Insularism and Contemporary Secular Views.
Your views on ‘homosexuality’ are at variance with all the principal United States Mental Health Associations who declassified ‘homosexuality’ as no longer a psychiatric disorder. The American Psychiatric Association withdrew ‘homosexuality’ from its Diagnostic and Statistical Manual of Mental Disorders (DSM); in 1973. Two years later, the American Psychological Association passed a resolution supporting this action; in 1975. The American Psychiatric Association, sent a letter (13 June 2006) to the Pentagon (Department of Defence (DoD)), requesting the removal of ‘homosexuality’, from the status of psychiatric disorder. Thereby, your opinions, by your volition, are isolated from contemporary secular thinking.
“Mind”, “Desires”, and ‘Mistaken Identities’.
Your opinion that they (homosexuals) are “…mistakenly identifying themselves as the mind and desires” is an idiosyncratic collage groundless, of even reductionist assumptions, about psycho-neurophysiological facts.

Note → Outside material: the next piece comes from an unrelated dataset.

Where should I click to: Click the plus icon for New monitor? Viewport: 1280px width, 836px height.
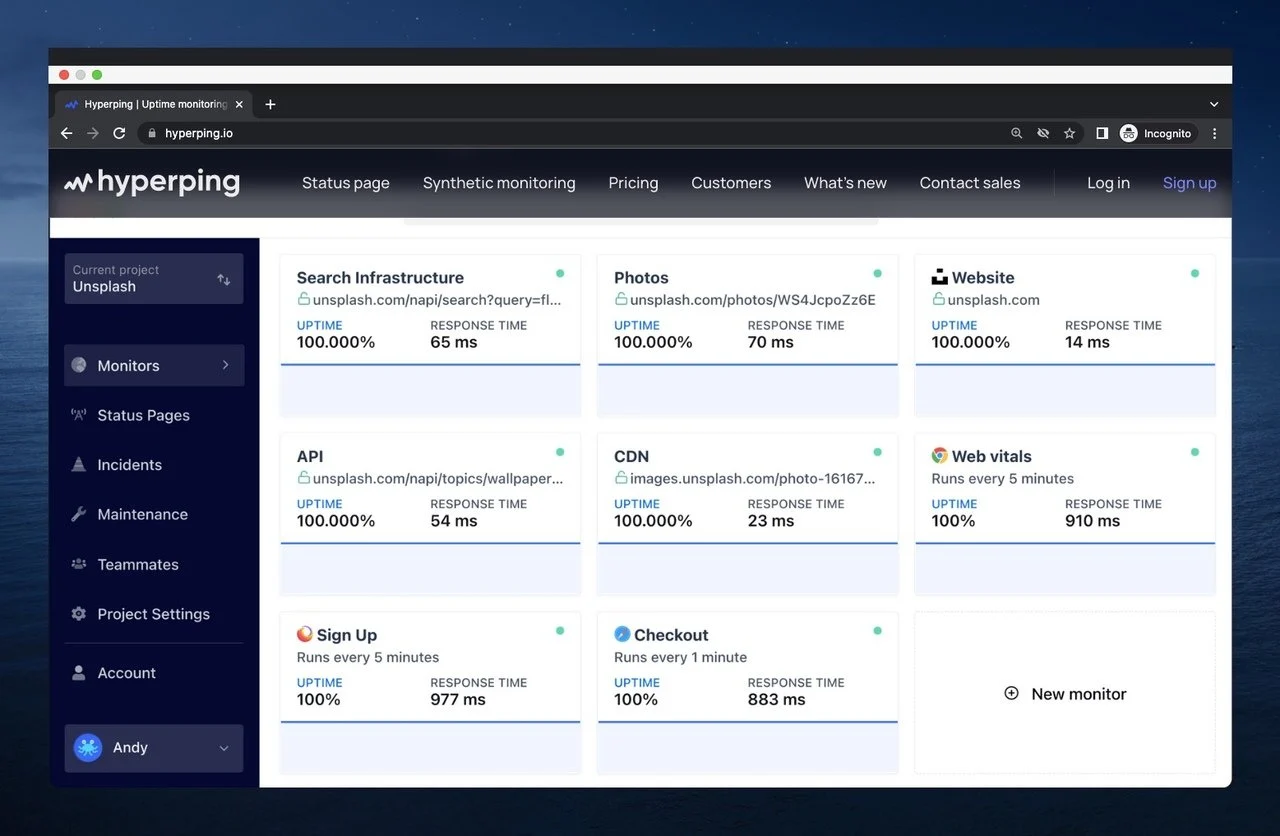pos(1011,693)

Precisely, who or what, are these ‘entities’, apart from the “mind” and “desires” that ‘mistakenly identifies’. Can you demonstrate your cognizance of the subject by mounting a deducible or defensible argument – free of editorializing – of these ‘entities’ in a contemporary psychological frame? Rather than referring to activist Karl Heinrich Ulrichs’ (1825–95) antiquated “urning theory,” published under the title: Forschungen über das Räthsel der mannmännlichen Liebe) (“Research into the Riddle of Man-Male Love”)(1864-65).

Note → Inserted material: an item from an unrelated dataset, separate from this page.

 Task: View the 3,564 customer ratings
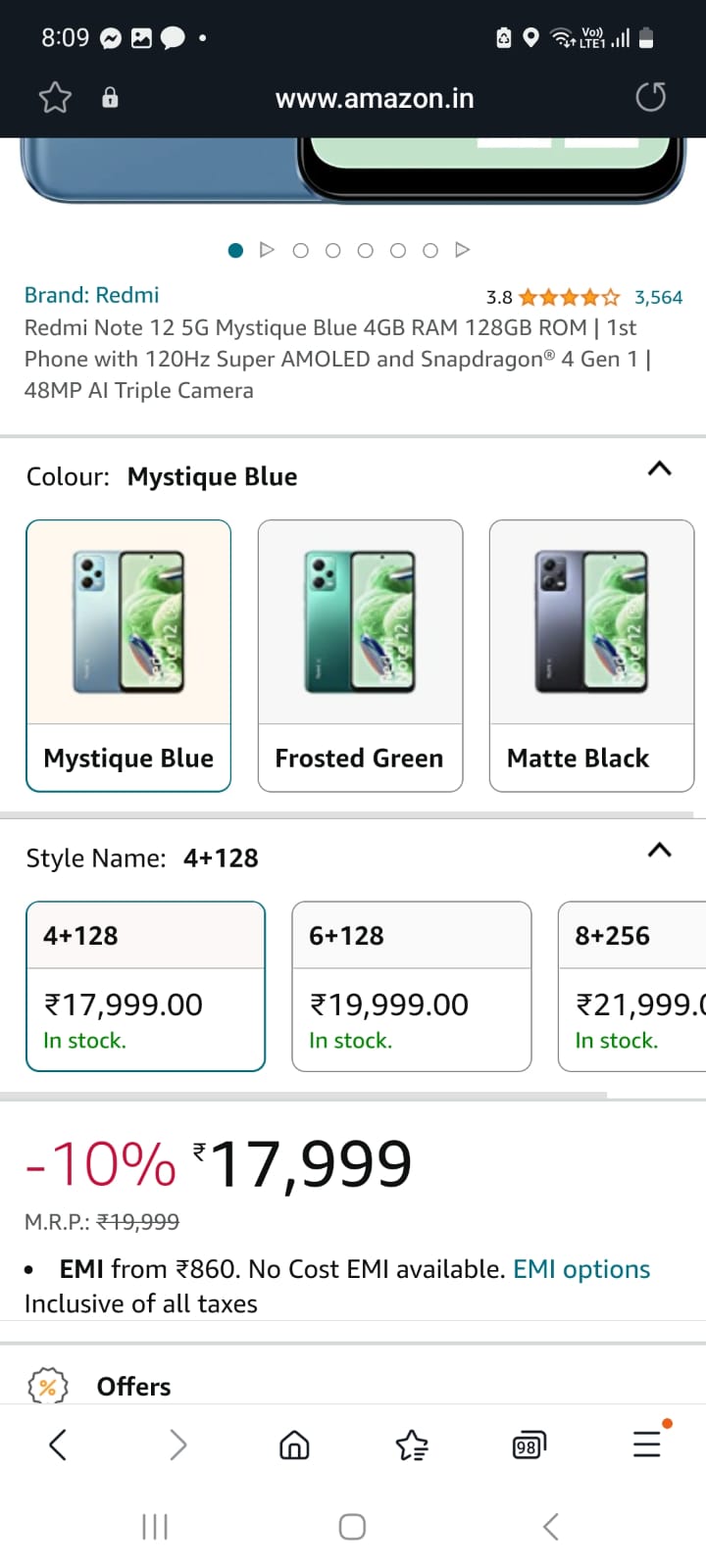click(x=658, y=297)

‘Gender-Identity Disorder’ ( GID ).
The inclusion of the irrelevant topic: ‘transsexualism’ q.e., ‘Gender-Identity Disorder’ (GID), into your subject-matter concerning ‘homosexuality’, is particularly baffling. Diagnosed GID is, in an abbreviated, and generalized framework, an anomalous relationship between the brain (within the anterior pituitary gland q.l.), gender identity (within the hypothalamus stria terminalis (BSTc) q.l.)), and the anatomical-physiological principles of the genitalia i.e., the penis and vagina (with the limbic system within the rhinencephalon). Diagnosed GID, as I understand it, is unrelated to clinically diagnosed signs, and symptoms, of chromosomal aberrations; or established histories of psychiatric disorders. Quite clearly, it’s not a fact “…that they are not women trapped in men’s bodies”, but rather, they are sufferers of a diagnosable condition (GID) characterized by inappropriateness, and persistent discomfort, of their anatomic genitalia. ‘Gender-Identity Disorder’ and ‘homosexuality’ are as different as chalk from cheese.
You assert that:
“…homosexuals who say they feel like women trapped in men’s bodies are mistakenly identifying themselves [and that they] should appreciate the fact that they are not women trapped in men’s bodies”.

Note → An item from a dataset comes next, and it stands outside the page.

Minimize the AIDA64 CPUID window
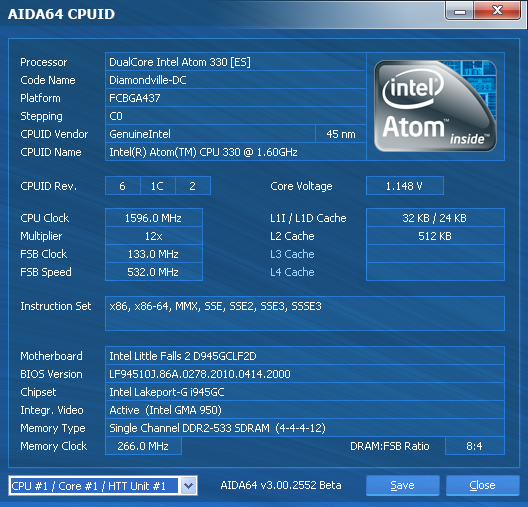Viewport: 528px width, 507px height. [x=459, y=11]
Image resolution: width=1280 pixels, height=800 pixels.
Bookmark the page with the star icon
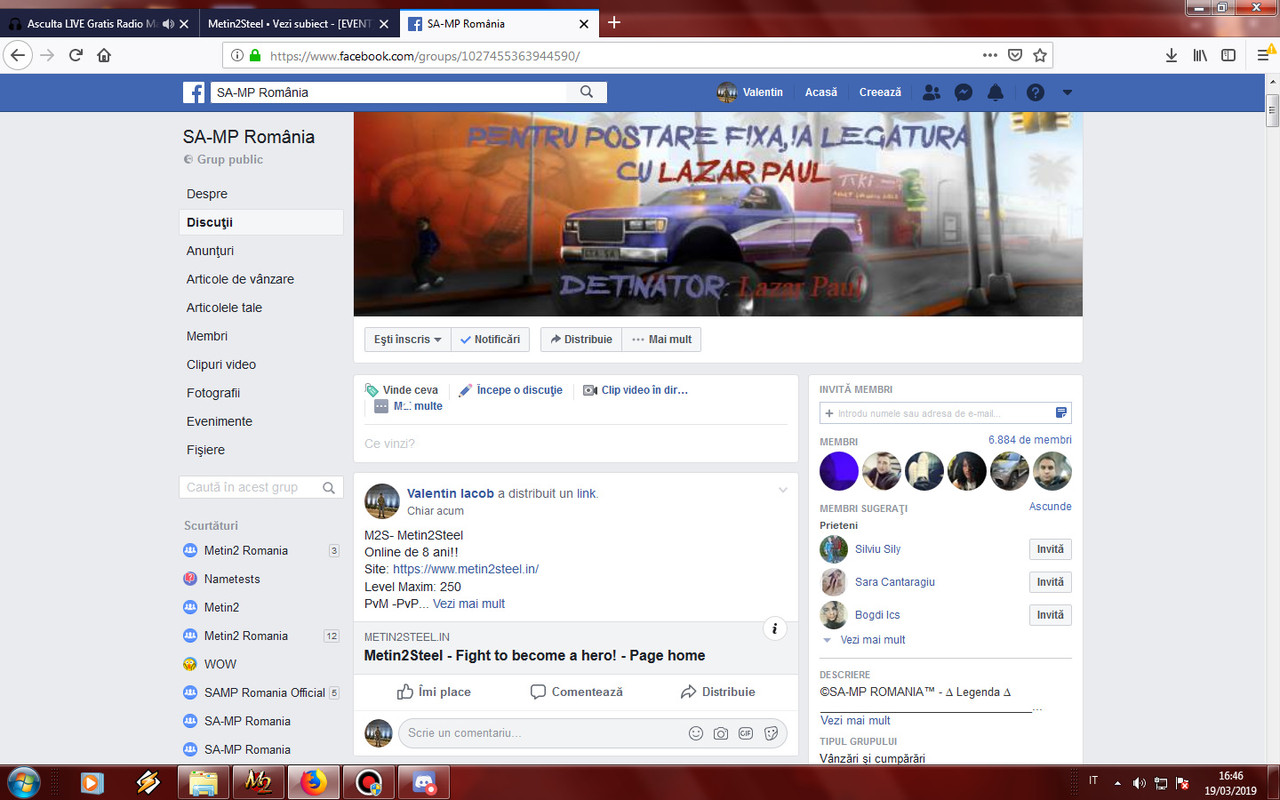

Your unqualified ‘diagnoses’ q.l., are based upon your own unschooled opinions, rather than from knowledge gathered from the scientific community; your opinions are based on false reasoning. This is not ‘mistaken identity’, as you ‘misdiagnose’, but rather a clinically diagnosable biological disorder, quite unrelated to the ‘theory of identity’, which belong to the field of psychology.
An approximate comprehensible explanation on this subject – from the biological perspective – as I understand it, suggest a rapid multiplication by Gonadotroph cells, that are released from the adenohypophysis for the follicle-stimulating hormone (FSH) for mature ova, and spermatozoa production in the testes. This, quite clearly, has no bearing upon ‘mistaken identity’.
Professor Louis Gooren, Ph. D., (Asian Journal of Andrology, (s.a.)), who specialises in Gender Problems and Psychoneuro-endocrinology, and who is the Netherlands’ leader in the field of endocrinology; suggests:
“The stria terminalis also appears to be indicated in gender identification. Studies have shown that male-to-female transsexuals tend to have female-normative cell proliferation in the central subdivision of the bed nuclei of the stria terminalis (BSTc), whereas a female-to-male transsexual was found to have male-normative BSTc cell proliferation. It is thought this is mediated by diminished and excessive androgen levels respectively in utero and neonatally” (sic.).
The Health Report, Gender Dysphoria
(ABC Radio National, 4 September, 2000).